Editor's Note: In early September, the US military worked out the first action plan for "freedom of navigation" in the South China Sea, according to which the US Pacific Command will carry out two to three operations for that purpose every month, as opposed to the four such operations in total conducted by the Obama administration. Does this forebode that the relationship between China and the US and their militaries will worsen under Trump's rule? How will Trump's "America first" principle affect China? How should China cope with the current status of bilateral relations?
Major General Yao Yunzhu, female former director of the China-US Defense Relation Center at the PLA Academy of Military Sciences and who refuted the American defense secretary with four questions at the 13th Shangri-La Dialogue, accepted interview and gave an in-depth analysis of the China-US relation against the background that China is earnestly strengthening its military.

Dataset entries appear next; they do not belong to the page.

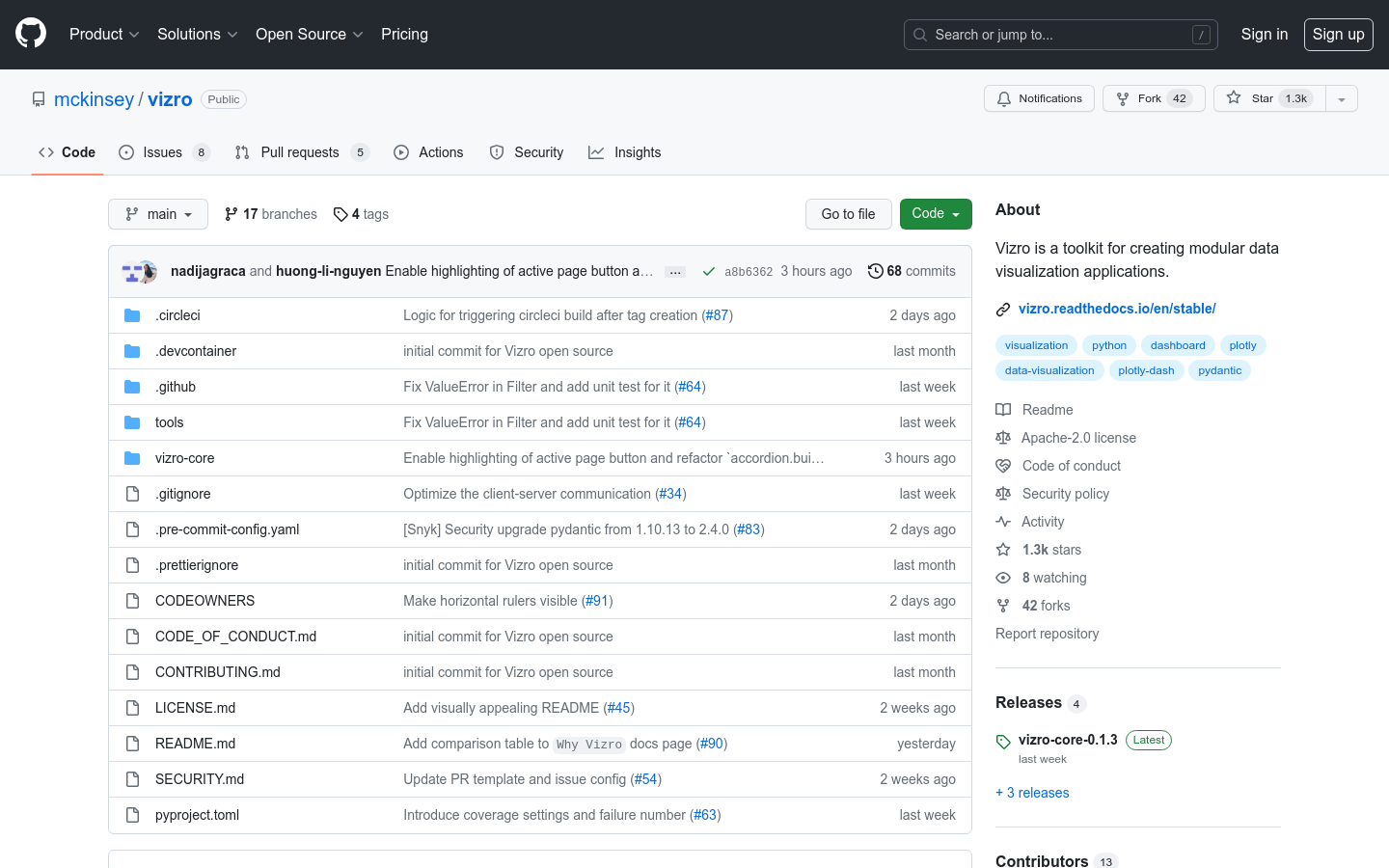Click the Go to file button
The height and width of the screenshot is (868, 1389).
click(848, 214)
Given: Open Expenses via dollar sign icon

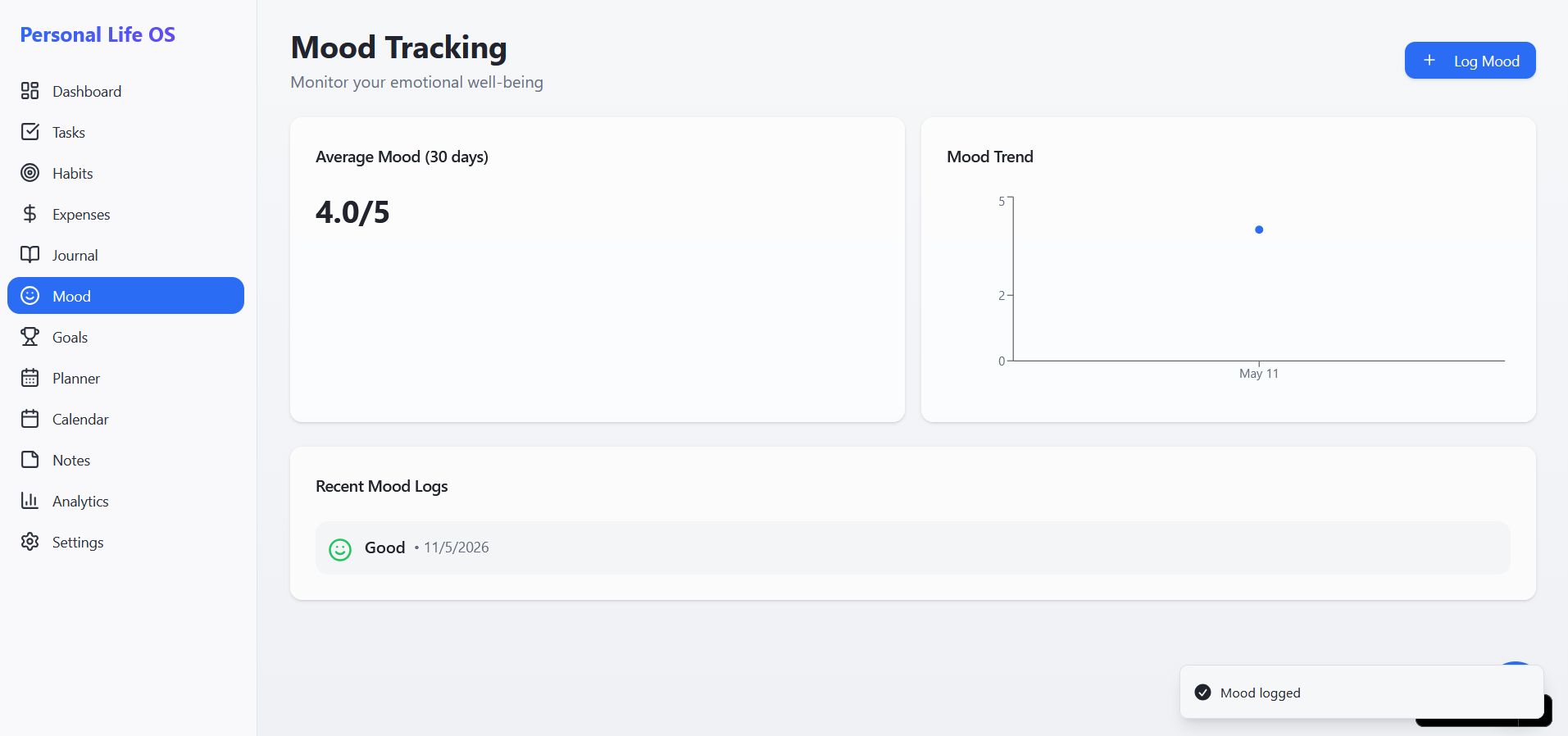Looking at the screenshot, I should pos(30,214).
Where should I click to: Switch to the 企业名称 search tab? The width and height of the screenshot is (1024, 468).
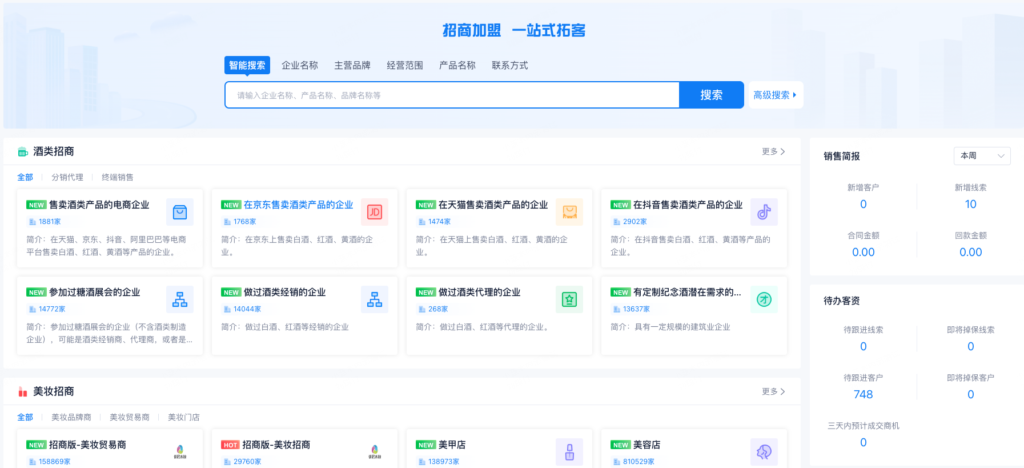pyautogui.click(x=300, y=65)
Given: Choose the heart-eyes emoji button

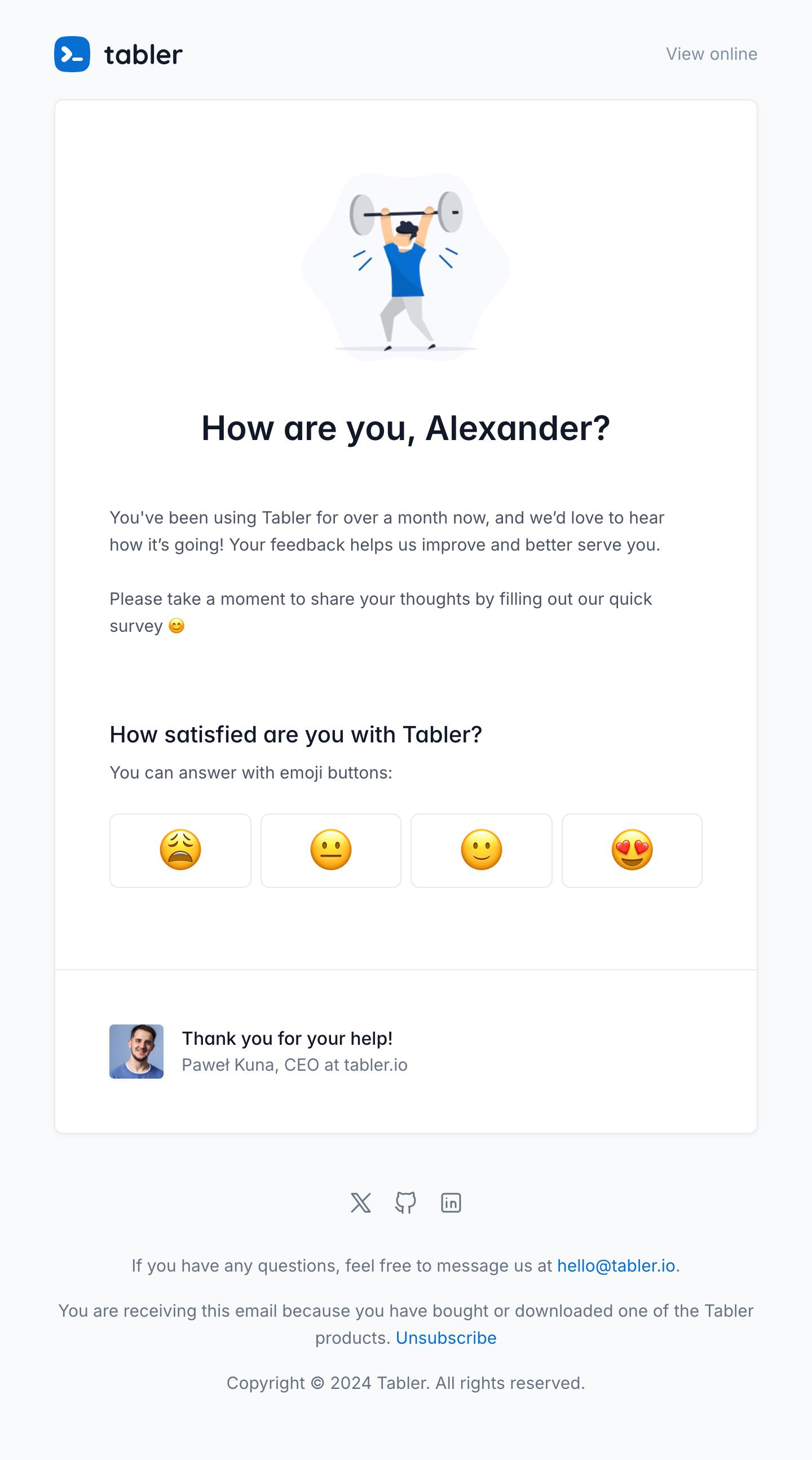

Interviewee: Major General Yao Yunzhu
Interviewer: Tian Xubing from the Southern Weekly
Unfair acts and routine operations under hegemonic logic
Question: After Donald Trump came into power, the US Navy stopped the "freedom of navigation operations" in the South China Sea for a moment, but the Trump government recently approved the annual plan for conducting such operations, promoted the deployment of the anti-missile system and took steps to stir up the South China Sea. These new moves are highly targeted, and given Trump's personal character, many people feel worried about the future relation between the Chinese and American militaries. What do you think of the negative factors in this relation?

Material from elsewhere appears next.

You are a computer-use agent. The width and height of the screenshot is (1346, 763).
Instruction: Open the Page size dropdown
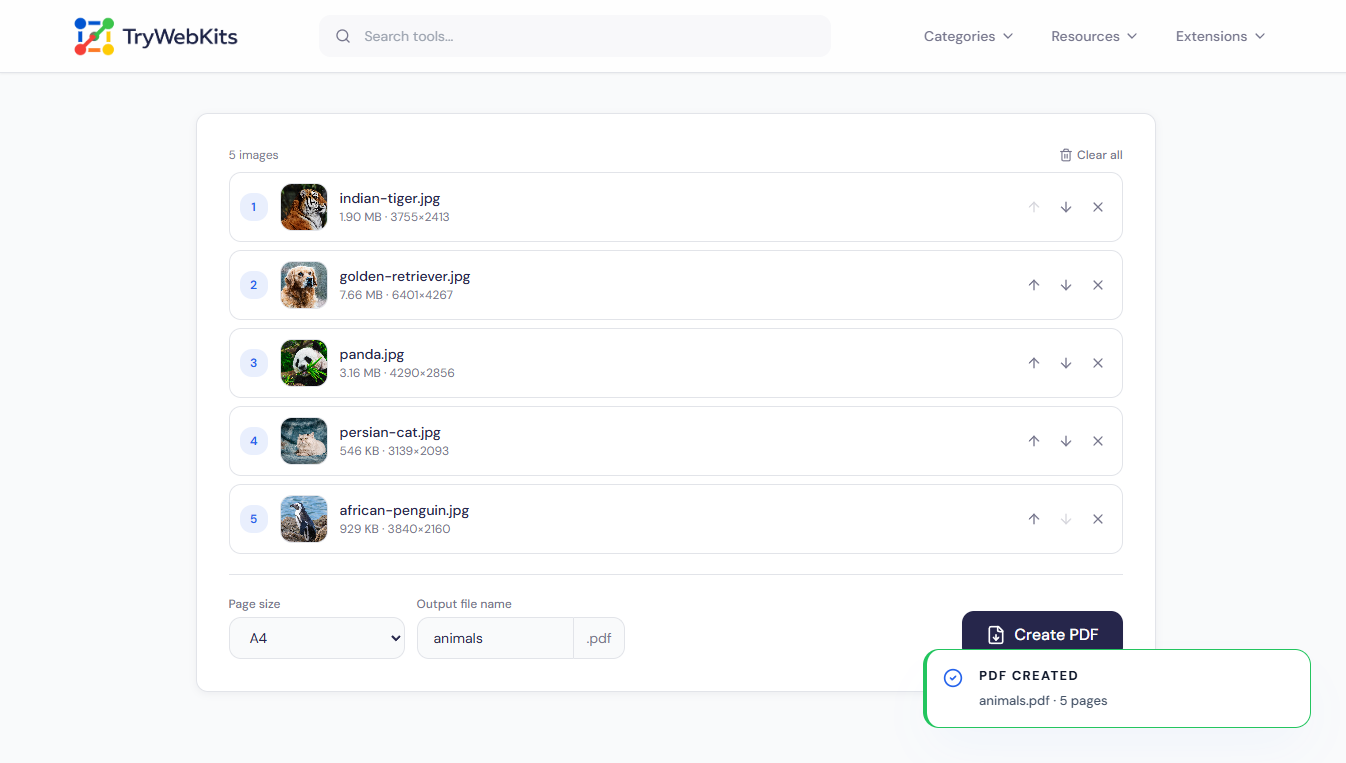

Maj. Gen. Yao Yunzhu: The US stopped the "freedom of navigation" operations earlier on not because of Trump's prudence, but because of policy censor.

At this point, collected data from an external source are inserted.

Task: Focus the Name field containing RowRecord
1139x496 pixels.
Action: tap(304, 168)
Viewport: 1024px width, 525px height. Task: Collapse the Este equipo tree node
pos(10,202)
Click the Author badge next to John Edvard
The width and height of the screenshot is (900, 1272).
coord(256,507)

When Obama was in power, every freedom of navigation operation conducted by the US military had to be approved by the White House and it was bound with politics, but now that Trump is in office, this power is delegated to the Department of Defense, and the operation became a routine instead of a political and diplomatic response to China.
The so-called freedom of navigation operations initiated by the US go far beyond the South China Sea. They challenge every sea area around the world and counter the provision in the United Nations Convention on the Law of the Sea that "Every State has the right to establish the breadth of its territorial sea up to a limit not exceeding 12 nautical miles". Any country that requires a foreign military vessel to give prior notice of its harmless passage of the said country's territorial sea is challenged by the US.
Meanwhile, the frequent freedom of navigation operations conducted by the US in the South China Sea are definitely targeted at China. The PLA vessels and aircraft encounter American vessels more often, and are forced to take actions such as tracing, accompanying, interception and warning. In this process, there is a much higher probability of crisis and conflict, which poses a higher requirement on China's crisis control and handling capability.
The Memorandum of Understanding between China and the US specified the Codes for Unplanned Encounters between Chinese and American vessels and aircraft to avoid conflict and crisis, but they take place in China's exclusive economic zone. Therefore, to reduce the occurrence of such crisis, the best way is for the Americans not to come ( to conduct close-in reconnaissance).
The second negative factor is America's deployment of anti-missile systems in East Asia, THAAD being part of it. The fundamental threat to China is that those systems enable the US to better monitor, trace and make judgment about China's strategic deterrence, weaken China's strategic nuclear deterrence against America, and consequently break the China-US strategic balance that underpins the regional stability.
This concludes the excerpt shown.